遠藤周作と言えば、とりあえず『沈黙』を」ってな感じがするような代表作である。
『沈黙』は遠藤周作の長編の中ではかなり好きな作品だけど、マイ・ベスト・ワンは『侍』だったりして。
もっともベスト・ワンではないけれども、かなり好きなことには違いない。
沈黙
島原の乱が鎮圧されて間もないころ、キリシタン禁制の厳しい日本に潜入したポルトガル人司祭ロドリゴは、日本人信徒たちに加えられる残忍な拷問と悲惨な殉教のうめき声に接して苦悩し、ついに背教の淵に立たされる……。
神の存在、背教の心理、西洋と日本の思想的断絶など、キリスト信仰の根源的な問題を衝き、〈神の沈黙〉という永遠の主題に切実な問いを投げかける長編。
アマゾンより引用
感想
私の遠藤デビューがこの作品だったから……ということもあるかも知れないが、初めて読んだ時はものすごく吃驚した覚えがある。
今まで読んだことのないような「キリスト教ネタ」の小説だった。
歴史物、時代物が大の苦手なのに、グイグイと何かにとり憑かれたかのように読んでしまった。
「すごいよ。酷いよ。なんてこったい!」これが読後の感想だった。
キリシタンが迫害されている時代に、日本に潜入して布教活動をしている司祭が主人公で。主寝室は当然迫害されていく。
そして踏み絵を踏むだの、踏まないだの……という展開になる有名な小説なので筋書は割愛。

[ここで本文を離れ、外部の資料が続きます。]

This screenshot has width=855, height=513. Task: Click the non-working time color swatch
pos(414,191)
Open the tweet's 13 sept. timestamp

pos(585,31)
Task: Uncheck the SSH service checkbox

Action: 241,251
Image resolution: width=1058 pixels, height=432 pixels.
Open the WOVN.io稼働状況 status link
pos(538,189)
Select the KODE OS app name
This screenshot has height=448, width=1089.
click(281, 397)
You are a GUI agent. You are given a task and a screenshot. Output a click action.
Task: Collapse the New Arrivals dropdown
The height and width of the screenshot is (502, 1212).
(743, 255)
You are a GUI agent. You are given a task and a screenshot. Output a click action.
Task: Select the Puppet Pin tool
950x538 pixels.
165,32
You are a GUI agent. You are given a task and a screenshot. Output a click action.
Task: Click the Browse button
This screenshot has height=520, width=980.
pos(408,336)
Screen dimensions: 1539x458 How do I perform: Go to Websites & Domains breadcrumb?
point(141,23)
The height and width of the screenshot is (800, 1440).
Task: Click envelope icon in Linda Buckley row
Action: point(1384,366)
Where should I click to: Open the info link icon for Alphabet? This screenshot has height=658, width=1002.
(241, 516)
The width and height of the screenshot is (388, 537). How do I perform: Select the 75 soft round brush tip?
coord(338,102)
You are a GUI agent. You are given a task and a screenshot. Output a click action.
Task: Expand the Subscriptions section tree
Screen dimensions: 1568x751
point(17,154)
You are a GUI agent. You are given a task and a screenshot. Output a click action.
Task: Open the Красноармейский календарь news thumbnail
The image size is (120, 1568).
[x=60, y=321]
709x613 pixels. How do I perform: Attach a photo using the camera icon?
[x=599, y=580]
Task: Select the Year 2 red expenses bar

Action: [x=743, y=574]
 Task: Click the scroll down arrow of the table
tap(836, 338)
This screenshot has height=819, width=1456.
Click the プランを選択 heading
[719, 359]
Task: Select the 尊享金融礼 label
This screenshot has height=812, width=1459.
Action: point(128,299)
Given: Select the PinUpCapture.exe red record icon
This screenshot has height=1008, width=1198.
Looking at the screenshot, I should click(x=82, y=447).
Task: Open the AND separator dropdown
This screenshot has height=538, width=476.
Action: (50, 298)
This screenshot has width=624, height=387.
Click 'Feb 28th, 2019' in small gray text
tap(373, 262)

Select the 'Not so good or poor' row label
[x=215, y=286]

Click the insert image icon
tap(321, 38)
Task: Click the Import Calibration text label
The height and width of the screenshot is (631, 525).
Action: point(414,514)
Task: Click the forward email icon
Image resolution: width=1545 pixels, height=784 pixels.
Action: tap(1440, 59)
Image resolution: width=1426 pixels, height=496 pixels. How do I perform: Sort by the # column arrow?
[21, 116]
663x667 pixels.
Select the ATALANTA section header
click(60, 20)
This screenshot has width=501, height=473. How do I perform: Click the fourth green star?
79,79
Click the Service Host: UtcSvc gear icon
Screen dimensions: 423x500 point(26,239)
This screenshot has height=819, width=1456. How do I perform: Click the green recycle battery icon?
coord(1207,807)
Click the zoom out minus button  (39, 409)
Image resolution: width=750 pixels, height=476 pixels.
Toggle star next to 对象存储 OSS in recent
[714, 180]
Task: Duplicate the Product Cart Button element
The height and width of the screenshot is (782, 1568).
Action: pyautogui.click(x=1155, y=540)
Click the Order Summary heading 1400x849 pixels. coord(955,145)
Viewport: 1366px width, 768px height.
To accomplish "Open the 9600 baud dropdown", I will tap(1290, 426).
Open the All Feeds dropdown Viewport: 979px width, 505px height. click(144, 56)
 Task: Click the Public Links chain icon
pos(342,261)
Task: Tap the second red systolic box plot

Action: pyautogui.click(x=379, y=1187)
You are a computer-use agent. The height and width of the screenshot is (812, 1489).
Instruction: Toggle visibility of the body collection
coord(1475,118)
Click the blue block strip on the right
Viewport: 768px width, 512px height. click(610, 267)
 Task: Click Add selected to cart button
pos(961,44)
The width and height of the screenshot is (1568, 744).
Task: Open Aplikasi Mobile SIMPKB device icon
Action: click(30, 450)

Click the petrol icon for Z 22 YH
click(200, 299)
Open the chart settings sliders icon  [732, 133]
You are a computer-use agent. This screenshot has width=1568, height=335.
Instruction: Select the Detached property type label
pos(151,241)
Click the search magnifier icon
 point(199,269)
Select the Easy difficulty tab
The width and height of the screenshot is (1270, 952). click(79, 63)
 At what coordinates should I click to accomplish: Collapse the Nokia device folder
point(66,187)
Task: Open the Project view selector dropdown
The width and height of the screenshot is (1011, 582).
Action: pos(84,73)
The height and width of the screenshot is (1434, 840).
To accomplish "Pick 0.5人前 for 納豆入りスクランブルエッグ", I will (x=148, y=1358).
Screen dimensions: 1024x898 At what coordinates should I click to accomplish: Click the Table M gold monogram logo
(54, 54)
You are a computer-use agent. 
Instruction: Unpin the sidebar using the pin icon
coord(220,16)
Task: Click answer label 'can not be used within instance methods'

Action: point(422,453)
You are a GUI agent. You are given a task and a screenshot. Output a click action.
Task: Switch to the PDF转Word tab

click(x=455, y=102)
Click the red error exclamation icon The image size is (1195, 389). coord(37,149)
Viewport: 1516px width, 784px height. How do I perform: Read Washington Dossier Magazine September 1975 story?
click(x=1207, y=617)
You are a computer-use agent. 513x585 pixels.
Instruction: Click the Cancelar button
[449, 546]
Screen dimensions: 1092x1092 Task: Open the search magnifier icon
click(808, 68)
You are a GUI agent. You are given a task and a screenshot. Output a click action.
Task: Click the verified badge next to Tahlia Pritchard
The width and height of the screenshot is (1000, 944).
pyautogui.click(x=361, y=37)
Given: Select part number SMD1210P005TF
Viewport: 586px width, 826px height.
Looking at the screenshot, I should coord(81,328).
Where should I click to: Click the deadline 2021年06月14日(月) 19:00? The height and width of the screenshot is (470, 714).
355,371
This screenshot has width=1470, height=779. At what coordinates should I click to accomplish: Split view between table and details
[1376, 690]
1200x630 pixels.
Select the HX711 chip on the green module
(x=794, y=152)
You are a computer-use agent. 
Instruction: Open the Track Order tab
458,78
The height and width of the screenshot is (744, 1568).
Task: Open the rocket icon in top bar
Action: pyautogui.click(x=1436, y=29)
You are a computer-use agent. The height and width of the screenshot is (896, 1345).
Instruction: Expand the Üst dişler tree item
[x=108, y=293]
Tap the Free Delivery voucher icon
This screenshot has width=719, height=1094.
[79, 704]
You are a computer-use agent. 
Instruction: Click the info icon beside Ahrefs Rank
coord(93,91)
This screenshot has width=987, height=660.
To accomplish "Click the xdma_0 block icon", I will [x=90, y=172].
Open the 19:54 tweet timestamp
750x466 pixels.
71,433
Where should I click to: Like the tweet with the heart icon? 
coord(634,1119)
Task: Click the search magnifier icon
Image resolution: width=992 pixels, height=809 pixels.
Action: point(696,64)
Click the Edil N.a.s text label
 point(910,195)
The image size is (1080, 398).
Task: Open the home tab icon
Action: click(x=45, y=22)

一応の主人公はロドリゴ司教ってことだが、影の主役がキチジローだということは、読んだ人なら納得してくれることかと思う。
キチジローは聖書で言うところの「ユダ」みたいな奴なんだが、これがすごく卑怯なのに「コイツってサイテー」とは思えないのだ。
なんと言うのかな。この作品を読んでいると、悪い人間なんていないんじゃないかと思えてしまうのだ。悪い人間がいるんじゃなくて「酷い現実」があるだけじゃないかと。
ラストシーンでロドリゴ司教とキチジローが語り合うのは圧巻だった。
「神はなぜ沈黙しておられるのか?」という何度も、何度も繰り返されたテーマがここでも登場してくる。永遠のテーマなんだろうなぁ。
神の沈黙というのは。私はキリスト教信者でもなんでもないけれど、いつもいつも「神の沈黙」を恨んだり憤ったりしているような気がする。
生きるというのは、なんと苦しくて哀しくて大変なんだろうかと思う。
だけど生きなきゃいけないのだろう。
私には、それくらいのことしか分からない。ただ、こんな小説を書いた人がいて、それを読んで感じた人が多いっていう事実は、なんとなく嬉しい気がする。
どうして嬉しいのかはよく分からないのだけど。